When Wedge switched to manual control, the Lockheed contractors on the George H. W. Bush immediately began to radio, wanting to know if everything was okay. He hadn’t answered, at least not at first. They could still track him and see that he was adhering to their flight plan, which at this moment placed him approximately fifty nautical miles west of Bandar Abbas, the main regional Iranian naval base. The accuracy of his flight proved—at least to him—that his navigation was as precise as any computer.

Then his F-35 hit a pocket of atmospheric turbulence—a bad one. Wedge could feel it shudder up the controls, through his feet, which were planted on the rudder pedals, into the stick, and across his shoulders. The turbulence threatened to throw him off course, which could have diverted him into the more technologically advanced layers of Iranian air defenses, the ones that expanded outward from Tehran, in which the F-35’s stealth countermeasures might prove inadequate.

This is it, he thought.

Or at least as close to it as he had ever come. His manipulation of throttle, stick, and rudder was fast, instinctual, the result of his entire career in the cockpit, and of four generations’ worth of Mitchell family breeding.

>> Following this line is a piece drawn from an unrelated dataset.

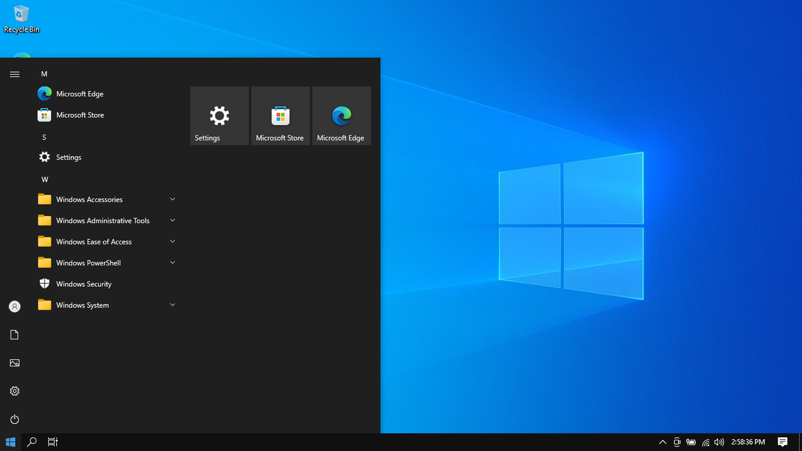802x451 pixels.
Task: Launch Microsoft Edge from app list
Action: tap(107, 93)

He skittered his aircraft on the edge of the turbulence, flying for a total of 3.6 nautical miles at a speed of 736 knots with his aircraft oriented with 28 degrees of yaw respective to its direction of flight. The entire episode lasted under four seconds, but it was a moment of hidden grace, one that only he and perhaps his great-grandfather watching from the afterlife appreciated in the instant of its occurrence.